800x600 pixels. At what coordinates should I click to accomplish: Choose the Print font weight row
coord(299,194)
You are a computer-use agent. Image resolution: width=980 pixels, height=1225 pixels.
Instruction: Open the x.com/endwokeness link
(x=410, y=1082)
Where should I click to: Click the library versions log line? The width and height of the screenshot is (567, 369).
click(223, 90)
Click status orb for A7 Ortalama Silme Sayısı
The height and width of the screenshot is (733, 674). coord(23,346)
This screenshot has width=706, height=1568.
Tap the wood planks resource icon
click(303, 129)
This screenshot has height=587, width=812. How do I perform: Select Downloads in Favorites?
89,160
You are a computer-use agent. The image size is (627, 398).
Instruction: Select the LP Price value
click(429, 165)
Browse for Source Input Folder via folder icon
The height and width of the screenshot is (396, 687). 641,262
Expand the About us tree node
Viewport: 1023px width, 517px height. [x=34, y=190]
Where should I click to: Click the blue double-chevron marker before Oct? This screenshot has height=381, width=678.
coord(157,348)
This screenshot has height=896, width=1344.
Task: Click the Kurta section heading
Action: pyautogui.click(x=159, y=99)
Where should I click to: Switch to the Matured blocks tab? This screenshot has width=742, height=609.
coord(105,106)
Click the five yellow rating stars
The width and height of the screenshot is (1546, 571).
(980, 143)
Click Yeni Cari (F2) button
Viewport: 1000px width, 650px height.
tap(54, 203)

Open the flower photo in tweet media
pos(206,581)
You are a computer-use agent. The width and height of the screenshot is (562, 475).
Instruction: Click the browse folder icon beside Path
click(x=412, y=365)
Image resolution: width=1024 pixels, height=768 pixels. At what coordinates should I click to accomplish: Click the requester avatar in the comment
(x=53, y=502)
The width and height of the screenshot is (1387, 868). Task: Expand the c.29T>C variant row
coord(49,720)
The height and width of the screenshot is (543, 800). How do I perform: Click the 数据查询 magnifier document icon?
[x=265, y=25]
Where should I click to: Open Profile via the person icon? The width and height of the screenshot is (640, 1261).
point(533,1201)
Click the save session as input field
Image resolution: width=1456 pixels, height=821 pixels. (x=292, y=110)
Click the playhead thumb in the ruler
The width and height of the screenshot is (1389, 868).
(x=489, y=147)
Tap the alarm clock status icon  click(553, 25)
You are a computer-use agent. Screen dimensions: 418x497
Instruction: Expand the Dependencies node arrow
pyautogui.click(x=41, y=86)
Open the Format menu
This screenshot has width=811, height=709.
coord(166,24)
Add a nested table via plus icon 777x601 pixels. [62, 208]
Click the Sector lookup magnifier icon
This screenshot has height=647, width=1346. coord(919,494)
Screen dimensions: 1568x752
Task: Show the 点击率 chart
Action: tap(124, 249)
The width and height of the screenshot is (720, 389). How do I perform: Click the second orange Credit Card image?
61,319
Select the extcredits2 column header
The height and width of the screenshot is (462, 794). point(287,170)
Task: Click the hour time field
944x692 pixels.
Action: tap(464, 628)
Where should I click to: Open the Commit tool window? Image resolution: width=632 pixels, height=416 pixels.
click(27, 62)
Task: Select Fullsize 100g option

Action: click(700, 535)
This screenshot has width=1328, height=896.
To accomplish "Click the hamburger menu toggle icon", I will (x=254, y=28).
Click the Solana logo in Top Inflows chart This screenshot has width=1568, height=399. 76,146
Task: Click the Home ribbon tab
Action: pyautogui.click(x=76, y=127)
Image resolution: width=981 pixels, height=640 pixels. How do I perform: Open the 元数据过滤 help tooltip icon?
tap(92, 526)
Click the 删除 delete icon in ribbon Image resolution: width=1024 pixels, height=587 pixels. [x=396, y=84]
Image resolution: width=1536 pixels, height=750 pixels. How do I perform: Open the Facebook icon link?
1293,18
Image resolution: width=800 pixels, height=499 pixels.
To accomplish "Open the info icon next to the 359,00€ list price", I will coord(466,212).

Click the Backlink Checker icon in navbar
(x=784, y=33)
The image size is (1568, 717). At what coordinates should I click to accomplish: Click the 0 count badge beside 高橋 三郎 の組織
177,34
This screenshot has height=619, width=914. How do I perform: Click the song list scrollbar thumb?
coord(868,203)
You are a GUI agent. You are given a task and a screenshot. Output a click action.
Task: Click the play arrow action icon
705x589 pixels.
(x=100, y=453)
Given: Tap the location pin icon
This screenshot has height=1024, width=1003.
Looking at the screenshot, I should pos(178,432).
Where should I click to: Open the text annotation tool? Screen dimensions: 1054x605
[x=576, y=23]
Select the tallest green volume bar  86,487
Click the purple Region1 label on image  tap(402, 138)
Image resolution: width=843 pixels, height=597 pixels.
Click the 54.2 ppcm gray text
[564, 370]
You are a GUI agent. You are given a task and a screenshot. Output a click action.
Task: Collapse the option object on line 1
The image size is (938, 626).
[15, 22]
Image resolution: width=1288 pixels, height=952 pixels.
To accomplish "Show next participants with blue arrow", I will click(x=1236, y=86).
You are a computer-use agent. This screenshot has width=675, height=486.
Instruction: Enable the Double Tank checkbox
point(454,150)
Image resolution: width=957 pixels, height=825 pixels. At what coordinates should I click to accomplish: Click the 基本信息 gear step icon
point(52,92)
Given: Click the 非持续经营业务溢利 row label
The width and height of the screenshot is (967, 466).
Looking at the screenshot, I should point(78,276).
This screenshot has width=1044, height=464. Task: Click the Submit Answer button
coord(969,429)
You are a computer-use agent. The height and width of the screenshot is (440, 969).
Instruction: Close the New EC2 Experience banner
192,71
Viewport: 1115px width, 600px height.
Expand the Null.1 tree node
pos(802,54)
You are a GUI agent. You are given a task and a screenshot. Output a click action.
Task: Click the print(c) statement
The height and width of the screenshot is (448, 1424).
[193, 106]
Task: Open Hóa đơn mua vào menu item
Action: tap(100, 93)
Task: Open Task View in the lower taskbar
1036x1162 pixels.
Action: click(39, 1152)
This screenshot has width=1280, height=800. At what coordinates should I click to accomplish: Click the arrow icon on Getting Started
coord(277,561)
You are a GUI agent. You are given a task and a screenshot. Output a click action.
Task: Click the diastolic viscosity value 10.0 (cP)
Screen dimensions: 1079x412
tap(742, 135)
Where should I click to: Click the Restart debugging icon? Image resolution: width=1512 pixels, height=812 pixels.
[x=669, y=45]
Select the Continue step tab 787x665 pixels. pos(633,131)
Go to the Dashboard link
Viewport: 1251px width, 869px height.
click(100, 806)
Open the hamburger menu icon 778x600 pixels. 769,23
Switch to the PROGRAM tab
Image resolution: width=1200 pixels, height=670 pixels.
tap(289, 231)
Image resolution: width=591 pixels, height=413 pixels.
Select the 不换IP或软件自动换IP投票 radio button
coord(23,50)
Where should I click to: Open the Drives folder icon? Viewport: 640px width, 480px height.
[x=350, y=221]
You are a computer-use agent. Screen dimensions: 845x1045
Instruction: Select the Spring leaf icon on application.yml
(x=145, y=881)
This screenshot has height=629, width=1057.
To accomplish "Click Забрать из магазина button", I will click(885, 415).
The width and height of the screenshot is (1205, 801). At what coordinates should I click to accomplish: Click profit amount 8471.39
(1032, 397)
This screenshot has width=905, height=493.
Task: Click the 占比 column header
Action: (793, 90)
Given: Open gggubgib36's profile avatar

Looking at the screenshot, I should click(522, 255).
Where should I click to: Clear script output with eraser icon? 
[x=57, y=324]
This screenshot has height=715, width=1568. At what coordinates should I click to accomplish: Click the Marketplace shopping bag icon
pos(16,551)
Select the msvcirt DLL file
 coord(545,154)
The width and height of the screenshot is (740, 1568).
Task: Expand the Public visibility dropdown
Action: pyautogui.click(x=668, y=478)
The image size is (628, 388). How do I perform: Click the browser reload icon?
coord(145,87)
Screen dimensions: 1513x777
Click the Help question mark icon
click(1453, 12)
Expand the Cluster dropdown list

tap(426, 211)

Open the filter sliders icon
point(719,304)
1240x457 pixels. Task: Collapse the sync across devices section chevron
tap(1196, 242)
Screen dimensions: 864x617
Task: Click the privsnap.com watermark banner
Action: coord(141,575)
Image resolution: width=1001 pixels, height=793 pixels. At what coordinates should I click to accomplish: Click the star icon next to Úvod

_ _ _ _ _

§ **TASK DIRECTIONS**:
The reply must hold exactly the lines from the one containing "Open the hamburger" to the last line of the entries, and nothing more.

§ **REPLY**:
Open the hamburger menu icon 778x600 pixels. 769,23
Switch to the PROGRAM tab
Image resolution: width=1200 pixels, height=670 pixels.
tap(289, 231)
Image resolution: width=591 pixels, height=413 pixels.
Select the 不换IP或软件自动换IP投票 radio button
coord(23,50)
Where should I click to: Open the Drives folder icon? Viewport: 640px width, 480px height.
[x=350, y=221]
You are a computer-use agent. Screen dimensions: 845x1045
Instruction: Select the Spring leaf icon on application.yml
(x=145, y=881)
This screenshot has height=629, width=1057.
To accomplish "Click Забрать из магазина button", I will click(885, 415).
The width and height of the screenshot is (1205, 801). At what coordinates should I click to accomplish: Click profit amount 8471.39
(1032, 397)
This screenshot has width=905, height=493.
Task: Click the 占比 column header
Action: (793, 90)
Given: Open gggubgib36's profile avatar

Looking at the screenshot, I should click(522, 255).
Where should I click to: Clear script output with eraser icon? 
[x=57, y=324]
This screenshot has height=715, width=1568. At what coordinates should I click to accomplish: Click the Marketplace shopping bag icon
pos(16,551)
Select the msvcirt DLL file
 coord(545,154)
The width and height of the screenshot is (740, 1568).
Task: Expand the Public visibility dropdown
Action: pyautogui.click(x=668, y=478)
The image size is (628, 388). How do I perform: Click the browser reload icon?
coord(145,87)
Screen dimensions: 1513x777
Click the Help question mark icon
click(1453, 12)
Expand the Cluster dropdown list

tap(426, 211)

Open the filter sliders icon
point(719,304)
1240x457 pixels. Task: Collapse the sync across devices section chevron
tap(1196, 242)
Screen dimensions: 864x617
Task: Click the privsnap.com watermark banner
Action: coord(141,575)
Image resolution: width=1001 pixels, height=793 pixels. At what coordinates should I click to accomplish: Click the star icon next to Úvod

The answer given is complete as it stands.